The following years he worked with Harry Dial, got his first big break playing with Earl Hines, and by the early Thirties was hitting with Louis Armstrong. He then moved on to play with Jerome Carrington, Emperor Marshall, Eubie Blake, the Mills Blue Rhythm Band and Jelly Roll Morton. Bouncing between Chicago and New York City he played with trumpeter Hot Lips Page and Eddie South. By 1941 he was accompanying Billie Holiday on her recording session of Am I Blue? on the Decca label.
With Tom Lord he was involved in 24 recording sessions between 1928 and 1941. From the early 1940s into the Sixties he played in New York with his own bands including with Everett Barksdale at clubs such as Harvey’s and the Lucky Bar.
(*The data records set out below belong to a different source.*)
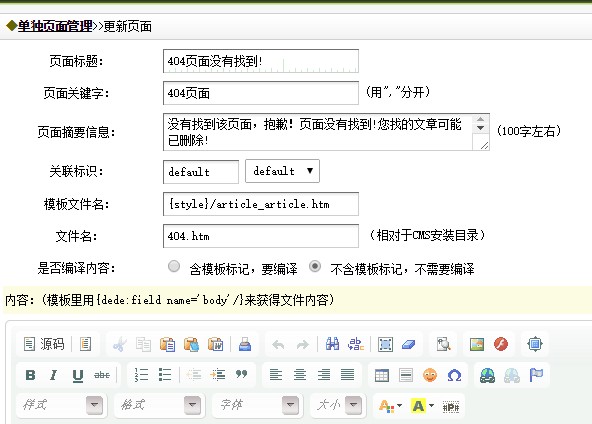
Task: Insert an image via the picture icon
Action: (x=477, y=344)
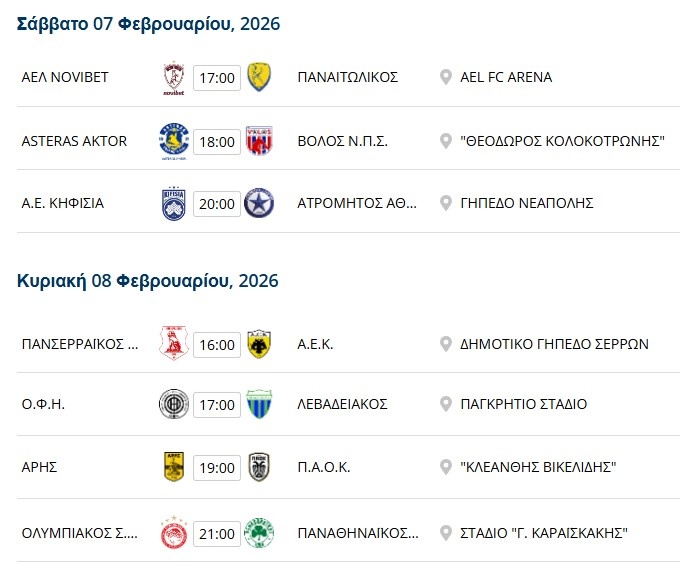Click the location pin beside AEL FC ARENA
The width and height of the screenshot is (680, 562).
[446, 77]
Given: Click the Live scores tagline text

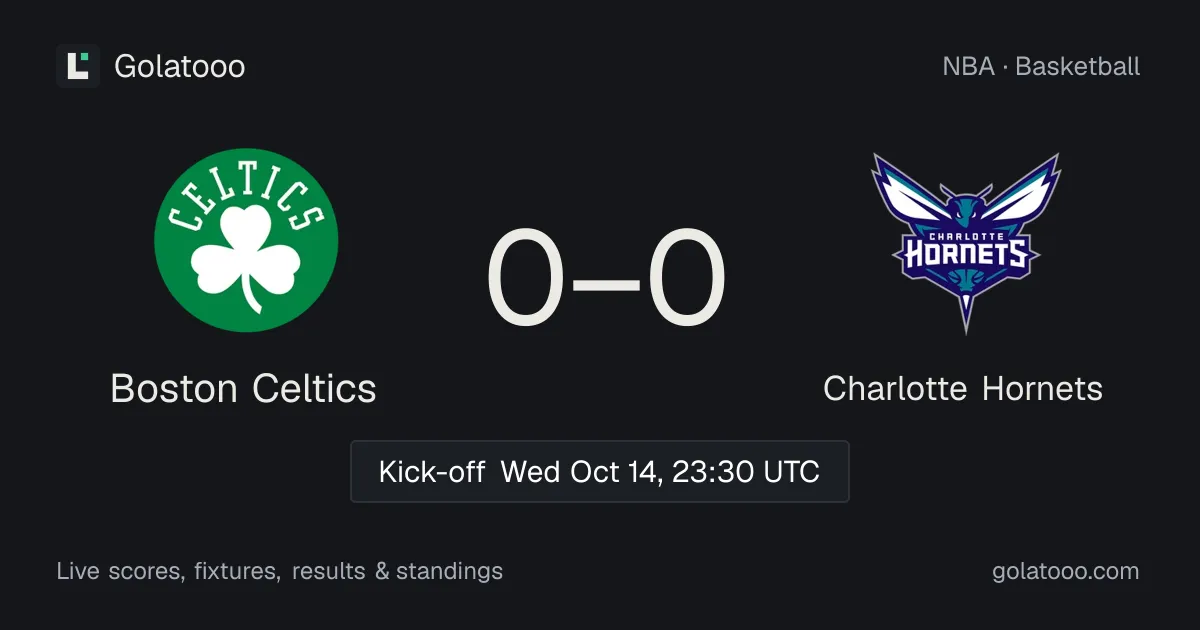Looking at the screenshot, I should click(119, 572).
Alto and baritone saxophonist and clarinetist Lester Boone, who had the honor of having the great Satchmo personally introduce his solo in that unmistakable growly voice of his, passed away in 1989.

Daily Dose Of Jazz…
Fletcher Allen was born on July 25, 1905 in Cleveland, Ohio and began his career in the mid-’20s as a member of Lloyd Scott’s Band in New York City. In 1927, he was off to Europe for the first time in a group under the direction of Leon Abbey, a bandleader whose pioneering efforts with jazz eventually led to a 1936 tour of India which he also participated in. In between, he went to Budapest with the Benny Peyton group in 1929 and hung out in Europe the following decade. While in Europe he performed on several collaborations with guitarist Django Reinhardt, among others.
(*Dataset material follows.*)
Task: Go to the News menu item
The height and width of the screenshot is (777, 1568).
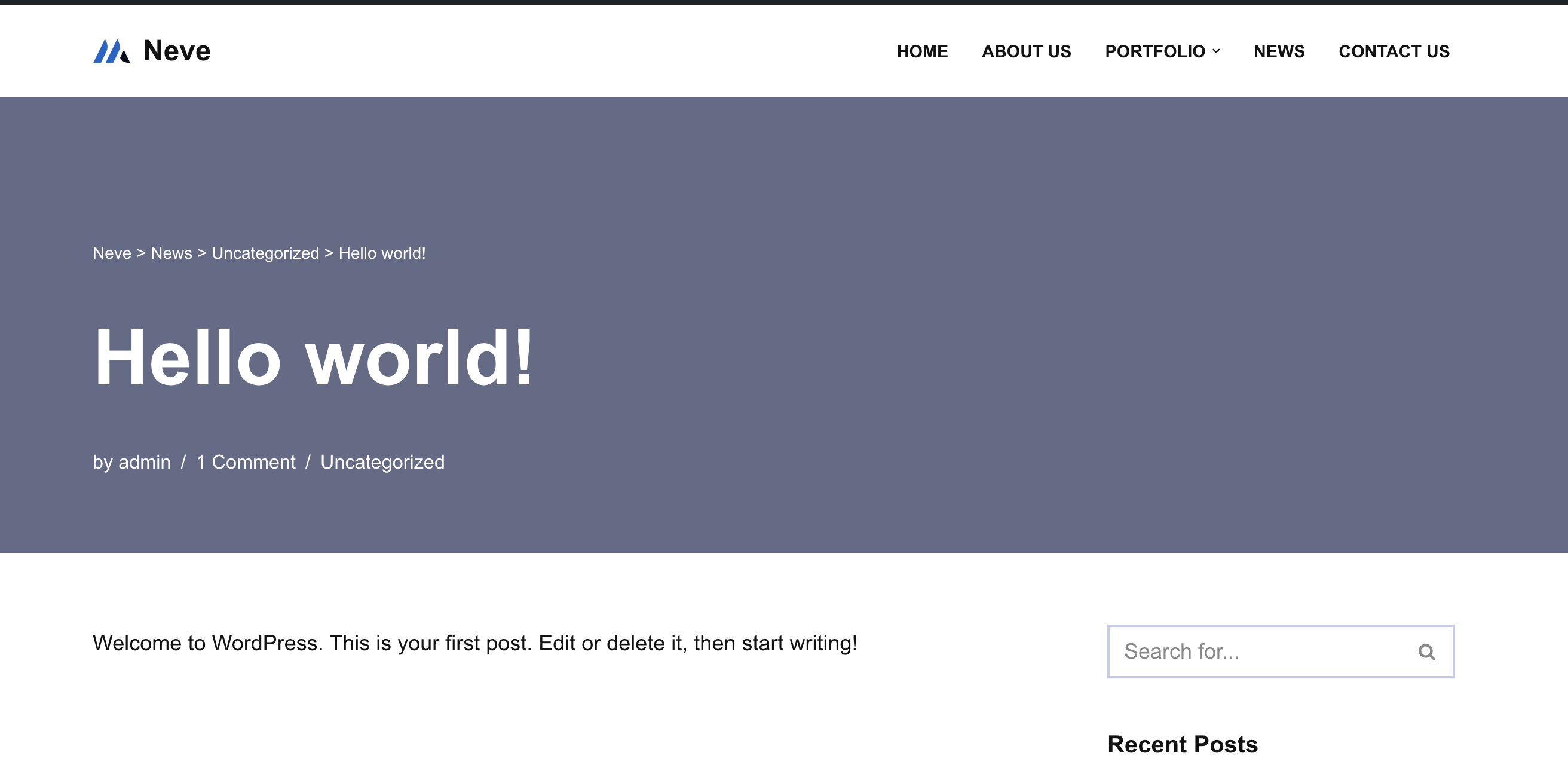Action: tap(1278, 51)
Reinhardt recorded some of his arrangements and compositions, including the intoxicating Viper’s Dream. Allen also took advantage of the European base to take part in several tours involving top American performers such as Louis Armstrong, Freddy Taylor and Leon Abbey in the ’30s. It was during this time that he began leading his own band.
By 1938, he began performing with Benny Carter, something of a doppelgänger in that both men played alto saxophone and clarinet and had excellent reputations as arrangers and shows up several times in the extensive Carter discography. He went on to Later that year, Allen went to Egypt as a member of the Harlem Rhythmakers group during an era when American jazz musicians held court at swank Cairo hotels, a situation that would be quite inconceivable in modern times.
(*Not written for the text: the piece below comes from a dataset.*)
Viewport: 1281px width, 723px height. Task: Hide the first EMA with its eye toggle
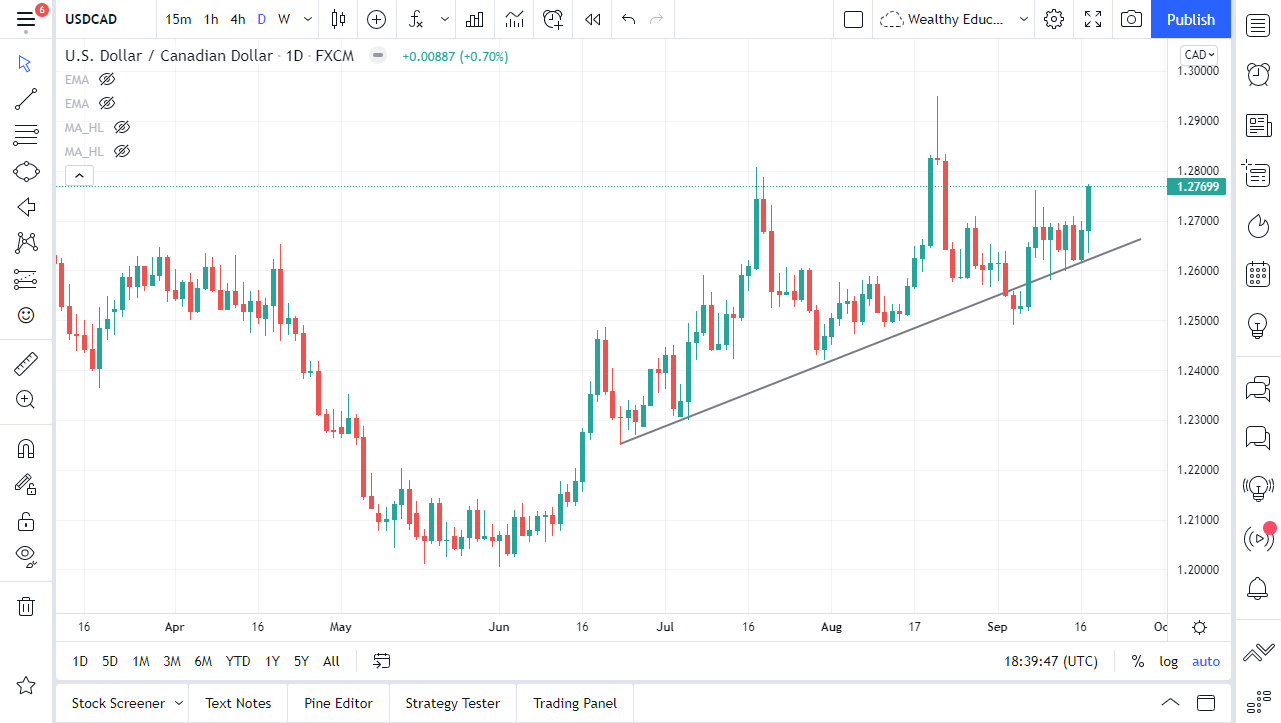pyautogui.click(x=107, y=79)
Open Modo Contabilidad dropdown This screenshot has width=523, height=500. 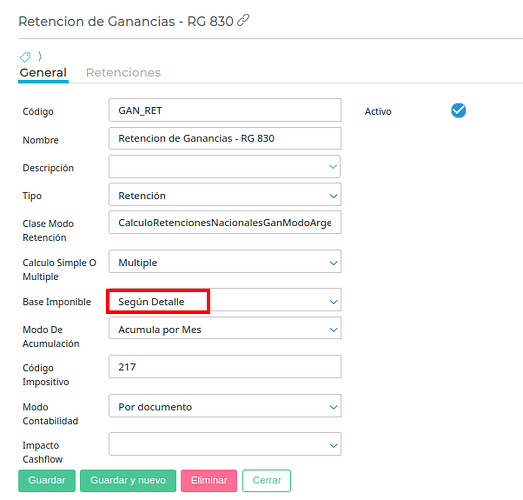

As World War II escalated Fletcher returned home to the States and at first found little work but eventually left the docks when he found that his new skills on baritone sax meant work filling in the sections of various New York big bands. His last job of any notoriety began in the early 70s with the big band of Fred “Taxi” Mitchell, meaning he was one New Yorker who always managed to find a taxi.
Saxophonist, clarinetist and composer Fletcher Allen, whose composition Viper’s Dream has become a jazz staple, passed away on August 5, 1995.